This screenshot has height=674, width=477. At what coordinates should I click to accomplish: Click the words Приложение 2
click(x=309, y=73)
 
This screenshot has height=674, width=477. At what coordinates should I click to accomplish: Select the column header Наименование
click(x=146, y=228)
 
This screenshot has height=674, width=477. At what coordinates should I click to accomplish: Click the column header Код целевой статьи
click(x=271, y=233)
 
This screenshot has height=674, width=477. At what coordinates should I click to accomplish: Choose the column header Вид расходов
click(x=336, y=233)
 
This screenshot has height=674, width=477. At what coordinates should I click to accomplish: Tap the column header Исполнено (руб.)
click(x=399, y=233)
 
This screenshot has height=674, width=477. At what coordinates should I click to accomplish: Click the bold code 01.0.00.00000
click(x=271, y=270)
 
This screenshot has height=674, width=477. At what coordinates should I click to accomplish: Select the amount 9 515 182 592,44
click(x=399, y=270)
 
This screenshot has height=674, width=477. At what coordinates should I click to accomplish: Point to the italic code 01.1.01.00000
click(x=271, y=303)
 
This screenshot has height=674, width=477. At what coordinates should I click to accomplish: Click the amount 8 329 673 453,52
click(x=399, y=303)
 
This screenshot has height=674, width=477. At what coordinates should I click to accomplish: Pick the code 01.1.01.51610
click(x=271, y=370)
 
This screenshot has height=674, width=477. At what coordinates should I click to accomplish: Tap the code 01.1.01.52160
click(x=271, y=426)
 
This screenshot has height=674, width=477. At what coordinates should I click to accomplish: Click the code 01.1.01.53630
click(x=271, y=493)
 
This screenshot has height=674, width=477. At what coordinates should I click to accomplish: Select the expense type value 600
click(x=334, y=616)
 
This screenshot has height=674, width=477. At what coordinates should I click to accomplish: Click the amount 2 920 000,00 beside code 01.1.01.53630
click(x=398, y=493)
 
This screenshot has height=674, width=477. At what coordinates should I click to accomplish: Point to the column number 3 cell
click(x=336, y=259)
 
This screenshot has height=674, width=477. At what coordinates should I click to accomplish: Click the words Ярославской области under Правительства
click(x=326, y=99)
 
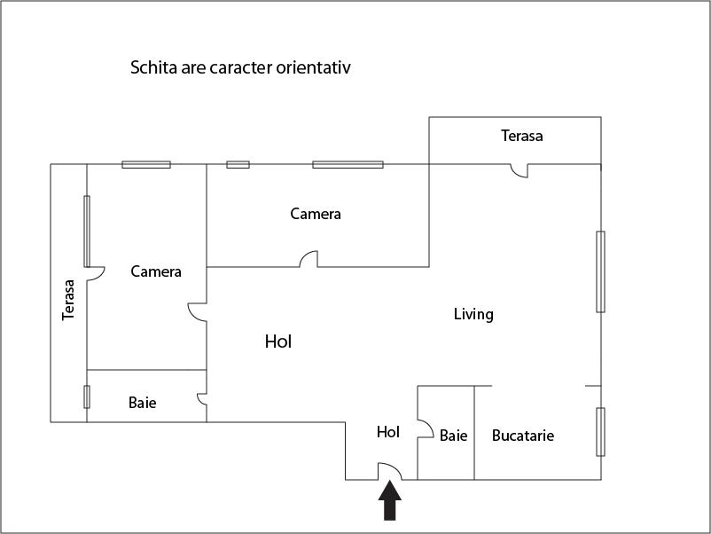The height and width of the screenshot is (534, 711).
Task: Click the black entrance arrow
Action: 389,500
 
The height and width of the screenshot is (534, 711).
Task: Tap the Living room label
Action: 473,314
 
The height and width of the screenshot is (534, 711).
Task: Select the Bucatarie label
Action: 523,436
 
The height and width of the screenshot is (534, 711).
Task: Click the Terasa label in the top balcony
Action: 522,136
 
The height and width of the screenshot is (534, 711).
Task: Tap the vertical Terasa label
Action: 68,300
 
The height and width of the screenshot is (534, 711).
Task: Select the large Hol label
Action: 278,342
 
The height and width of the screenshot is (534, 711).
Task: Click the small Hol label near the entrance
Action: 388,432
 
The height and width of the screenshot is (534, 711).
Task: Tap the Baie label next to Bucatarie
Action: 453,436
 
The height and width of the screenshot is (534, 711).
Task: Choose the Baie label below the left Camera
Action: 143,403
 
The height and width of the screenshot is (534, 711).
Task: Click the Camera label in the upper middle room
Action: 316,214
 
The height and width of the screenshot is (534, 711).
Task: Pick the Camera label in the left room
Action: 156,271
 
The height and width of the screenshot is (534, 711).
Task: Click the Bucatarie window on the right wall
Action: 600,432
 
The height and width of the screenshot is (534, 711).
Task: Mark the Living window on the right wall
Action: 600,271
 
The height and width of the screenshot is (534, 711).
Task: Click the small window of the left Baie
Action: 87,397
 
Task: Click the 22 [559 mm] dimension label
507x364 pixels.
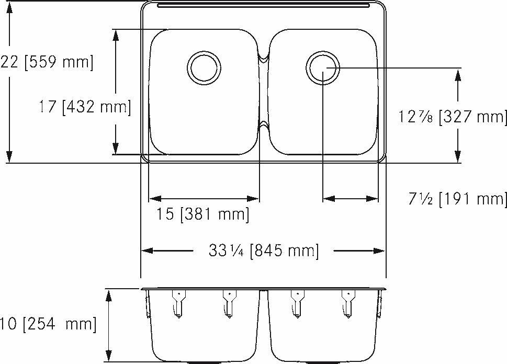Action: tap(47, 63)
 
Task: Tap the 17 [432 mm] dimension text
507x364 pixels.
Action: tap(84, 107)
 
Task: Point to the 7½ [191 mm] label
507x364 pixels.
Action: tap(457, 199)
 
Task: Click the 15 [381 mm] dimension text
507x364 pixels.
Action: tap(202, 214)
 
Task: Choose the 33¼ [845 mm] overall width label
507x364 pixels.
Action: tap(263, 251)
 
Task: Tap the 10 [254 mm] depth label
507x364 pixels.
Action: tap(48, 324)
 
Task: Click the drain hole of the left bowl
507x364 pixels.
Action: tap(204, 67)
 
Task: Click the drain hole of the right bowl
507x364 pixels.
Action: tap(322, 67)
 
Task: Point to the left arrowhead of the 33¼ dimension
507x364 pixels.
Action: tap(148, 251)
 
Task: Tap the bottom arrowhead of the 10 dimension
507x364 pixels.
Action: tap(109, 356)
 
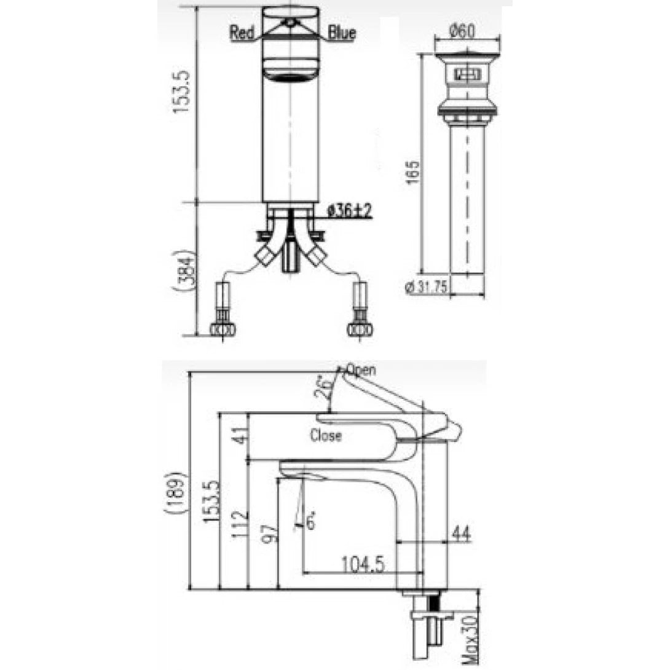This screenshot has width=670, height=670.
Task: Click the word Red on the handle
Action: click(242, 33)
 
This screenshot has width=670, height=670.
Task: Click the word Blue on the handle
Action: click(342, 33)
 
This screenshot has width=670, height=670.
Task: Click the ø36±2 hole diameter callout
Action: click(350, 211)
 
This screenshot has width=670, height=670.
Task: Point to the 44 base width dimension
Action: click(460, 534)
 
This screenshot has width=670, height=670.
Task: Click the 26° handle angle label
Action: click(327, 388)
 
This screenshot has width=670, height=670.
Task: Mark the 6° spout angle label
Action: click(310, 522)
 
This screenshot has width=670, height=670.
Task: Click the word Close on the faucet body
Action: click(326, 436)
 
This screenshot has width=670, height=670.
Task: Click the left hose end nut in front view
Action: click(222, 329)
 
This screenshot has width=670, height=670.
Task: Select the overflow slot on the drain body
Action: click(467, 75)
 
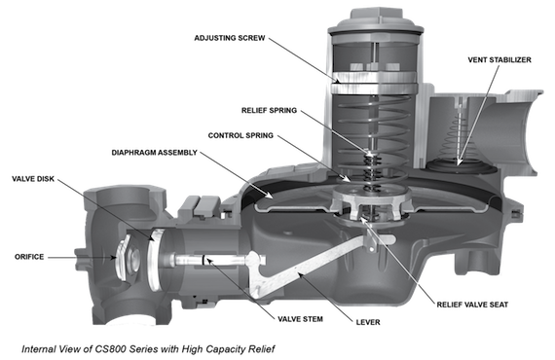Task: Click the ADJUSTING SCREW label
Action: pyautogui.click(x=230, y=38)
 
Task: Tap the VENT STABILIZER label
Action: pyautogui.click(x=500, y=59)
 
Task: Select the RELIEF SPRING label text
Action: pyautogui.click(x=269, y=110)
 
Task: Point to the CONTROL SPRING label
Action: pyautogui.click(x=240, y=135)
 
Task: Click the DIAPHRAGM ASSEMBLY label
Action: pyautogui.click(x=154, y=153)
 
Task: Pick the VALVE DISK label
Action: pyautogui.click(x=33, y=179)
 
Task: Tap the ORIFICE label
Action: pyautogui.click(x=29, y=257)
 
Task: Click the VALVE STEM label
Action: pyautogui.click(x=300, y=319)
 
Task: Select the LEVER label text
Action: pyautogui.click(x=368, y=322)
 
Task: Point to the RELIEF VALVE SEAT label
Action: pyautogui.click(x=472, y=305)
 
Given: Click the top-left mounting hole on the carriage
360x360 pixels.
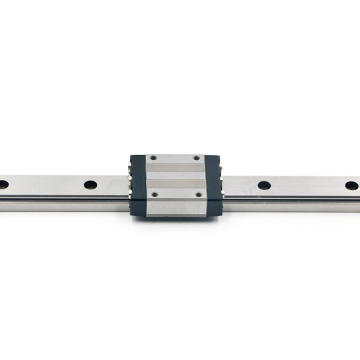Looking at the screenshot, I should pyautogui.click(x=153, y=158).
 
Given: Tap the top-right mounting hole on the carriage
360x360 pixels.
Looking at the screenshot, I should pyautogui.click(x=197, y=158).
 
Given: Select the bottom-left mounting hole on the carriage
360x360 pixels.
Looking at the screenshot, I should pyautogui.click(x=153, y=194).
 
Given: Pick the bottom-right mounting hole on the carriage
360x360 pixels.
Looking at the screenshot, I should pyautogui.click(x=197, y=194).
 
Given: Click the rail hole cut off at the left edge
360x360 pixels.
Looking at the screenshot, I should pyautogui.click(x=3, y=184).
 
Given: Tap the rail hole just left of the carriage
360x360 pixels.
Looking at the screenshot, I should pyautogui.click(x=90, y=185).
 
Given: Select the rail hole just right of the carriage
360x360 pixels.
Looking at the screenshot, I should pyautogui.click(x=264, y=185).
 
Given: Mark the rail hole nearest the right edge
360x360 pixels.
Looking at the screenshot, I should pyautogui.click(x=351, y=185).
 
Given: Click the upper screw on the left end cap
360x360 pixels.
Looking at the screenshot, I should pyautogui.click(x=128, y=168).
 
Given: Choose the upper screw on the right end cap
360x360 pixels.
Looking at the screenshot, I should pyautogui.click(x=224, y=168).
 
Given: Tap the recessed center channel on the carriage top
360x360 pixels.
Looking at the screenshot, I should pyautogui.click(x=175, y=176).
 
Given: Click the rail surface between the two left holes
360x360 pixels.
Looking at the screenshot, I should pyautogui.click(x=47, y=184).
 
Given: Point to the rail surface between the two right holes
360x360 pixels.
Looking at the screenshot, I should pyautogui.click(x=308, y=185).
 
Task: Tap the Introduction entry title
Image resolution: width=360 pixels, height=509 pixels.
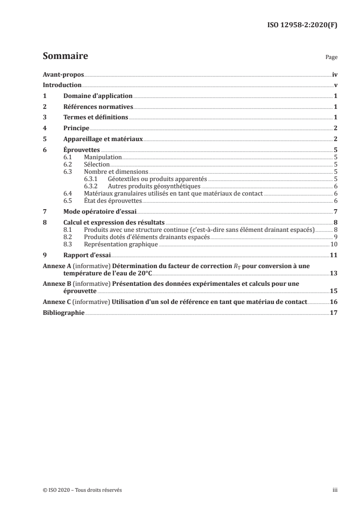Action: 62,85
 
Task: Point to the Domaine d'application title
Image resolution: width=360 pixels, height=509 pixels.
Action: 98,96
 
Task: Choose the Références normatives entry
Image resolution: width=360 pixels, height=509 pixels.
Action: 98,107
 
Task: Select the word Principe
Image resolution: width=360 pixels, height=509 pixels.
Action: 76,129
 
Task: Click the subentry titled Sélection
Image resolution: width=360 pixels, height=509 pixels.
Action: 97,165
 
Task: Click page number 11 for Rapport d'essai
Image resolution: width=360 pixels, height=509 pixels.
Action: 333,255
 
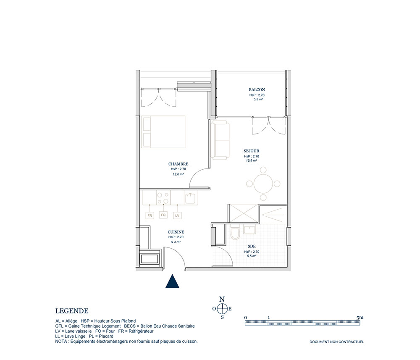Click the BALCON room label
pos(257,90)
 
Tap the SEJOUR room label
pos(251,151)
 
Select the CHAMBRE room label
pos(178,164)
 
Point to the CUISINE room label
pos(176,232)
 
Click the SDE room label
pos(252,247)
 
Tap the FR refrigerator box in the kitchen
pos(150,215)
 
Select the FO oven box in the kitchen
pos(163,215)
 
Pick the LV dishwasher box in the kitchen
pos(177,215)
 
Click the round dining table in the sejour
pos(263,184)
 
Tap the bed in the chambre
pos(163,132)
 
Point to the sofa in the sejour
pos(220,140)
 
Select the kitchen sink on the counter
pos(191,198)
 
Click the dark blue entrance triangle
pos(172,281)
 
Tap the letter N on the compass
pos(222,299)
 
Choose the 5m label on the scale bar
pos(360,318)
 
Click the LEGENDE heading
pos(72,311)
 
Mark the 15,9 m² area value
pos(251,161)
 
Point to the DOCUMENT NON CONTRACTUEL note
pos(337,342)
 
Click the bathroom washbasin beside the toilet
pos(249,229)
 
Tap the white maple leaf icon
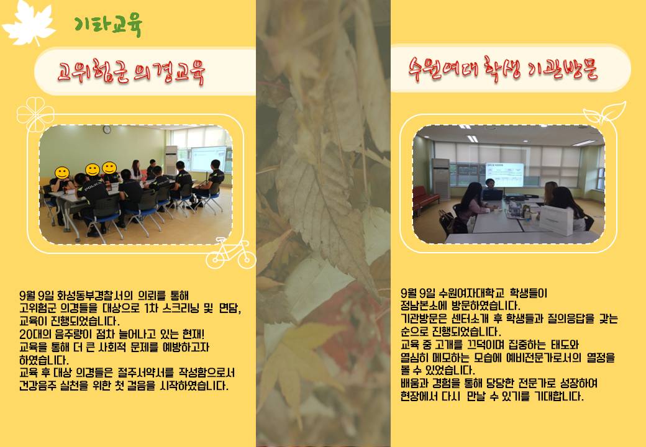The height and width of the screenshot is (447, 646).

────

# Challenge:
Render the stretch from the line containing "Tap the white maple leaf icon" through the end of the entries as a Markdown table with the columns Row and Text, numbering each line and leaving out blank lines. Omit the pictures.

# Written answer:
| Row | Text |
|---|---|
| 1 | Tap the white maple leaf icon |
| 2 | The height and width of the screenshot is (447, 646). |